Un appel clair à déposer dans l’urne un bulletin pour Emmanuel Macron, relayé notamment par des chiraquiens comme Jean-Pierre Raffarin, François Baroin et Christian Estrosi, mais aussi les juppéistes, à commencer par le premier d’entre-eux. "Le Front national nous conduirait à un véritable désastre, c’est ce qu’il faut à tout prix éviter, et c’est la raison pour laquelle je voterai évidemment pour Macron", a déclaré à BFM TV le maire de Bordeaux. Un avis partagé par nombre de ses ancien soutiens comme Valérie Pécresse, Benoist Apparu ou encore Fabienne Keller. C’est également en faveur d’Emmanuel Macron que se prononcent l’ancien président Nicolas Sarkozy, Jean-François Copé, Xavier Bertrand mais aussi des figures plus modérées et de l’aile gauche du parti comme Bruno Le Maire, Thierry Solère ou Nathalie Kosciusko-Morizet.
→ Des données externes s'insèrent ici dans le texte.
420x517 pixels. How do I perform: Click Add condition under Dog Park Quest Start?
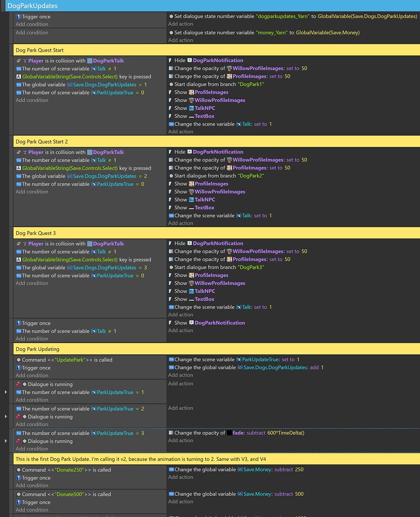pyautogui.click(x=31, y=100)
Le vote pour Emmanuel Macron est la seule option qui vaille pour l’ensemble des socialistes, depuis l’aile gauche – Benoît Hamon a appelé à voter en faveur du candidat d’En Marche! dès l’annonce des résultats –, jusqu’au président de la République. "Il n'est pas possible de se taire. Ce qui est en cause, c'est l'unité de notre nation", a déclaré François Hollande dans une allocution lundi. Le même jour, dans une tribune du Monde, 160 élus hollandais parmi lesquels des membres du gouvernement comme Michel Sapin, Marisol Touraine ou Myriam El-Khomri ont assuré qu’il était de "[leur] devoir" d’éviter une victoire de Marine Le Pen, "en votant pour Emmanuel Macron".
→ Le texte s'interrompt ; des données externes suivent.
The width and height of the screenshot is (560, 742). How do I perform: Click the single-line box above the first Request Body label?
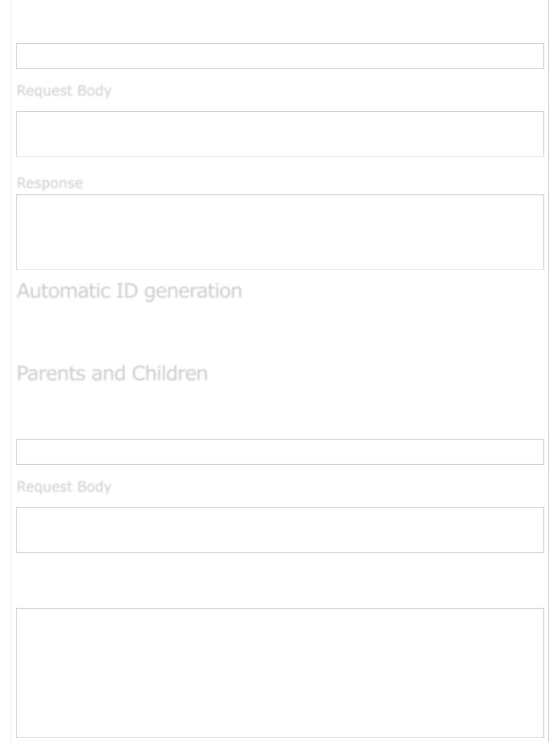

Ceux qui appellent à voter contre Marine Le Pen… mais sans vous dire comment
Une consigne de vote "à la fois ferme et souple", a estimé sur Europe 1 Brice Hortefeux, l’ancien ministre de l’Intérieur de Nicolas Sarkozy. Il faisait référence au communiqué publié la veille par LR, après la réunion de son Bureau politique, et appelant à "voter contre Marine Le Pen pour la faire battre au second tour de l‘élection", mais sans jamais mentionner Emmanuel Macron. Ainsi, si le parti s’oppose officiellement à la candidate frontiste, il refuse tacitement d’accorder une légitimité à l’ancien ministre de l’Economie, et laisse à ses électeurs la liberté de trancher entre un bulletin pour ce dernier ou un vote blanc. Dimanche soir, sur le plateau de France 2, Laurent Wauquiez se rangeait déjà à cette position, demandant simplement "à ceux qui ont confiance de ne pas voter Marine Le Pen". Une ambiguïté qui sème le trouble au sein des Républicains. "Il ne faut pas finasser. Quand on veut battre quelqu’un, il n’y a pas trente-six solutions, il faut voter pour son adversaire", a martelé Alain Juppé mardi soir. Christian Estrosi est même allé jusqu’à réclamer, dans les colonnes du Monde, l’exclusion de tous ceux "qui ne feront pas le choix très clair de faire voter pour ne pas faire barrage à Marine Le Pen".
Les partisans du "ni-ni"
À droite, Henri Guaino et Eric Ciotti refusent de se positionner entre la fille de Jean-Marie Le Pen et l’ex-protégé de François Hollande. C’est également le cas du président du Parti chrétien démocrate (PCD), Frédéric Poisson, qui dénonce "l’alternative entre la France bloquée de Marine Le Pen et la France dérégulée d’Emmanuel Macron". Sens commun, le mouvement issu de l’opposition au Mariage pour tous et qui avait très largement soutenu François Fillon, n’a pas non plus voulu donner de consigne de vote. Cette partie de la droite décline ainsi le "ni-ni" prôné par Nicolas Sarkozy lors des cantonales de 2011, qui refusait de trancher en cas de duel PS/FN au second tour. Une ligne qu’avait à nouveau défendue Jean-François Copé lors de sa présidence de l’UMP. "J’ai toujours dit que le ni-ni ne concernait que les élections locales. S’agissant de la présidentielle, il ne peut y avoir aucune ambiguïté", a cependant précisé à Libération le député-maire de Meaux.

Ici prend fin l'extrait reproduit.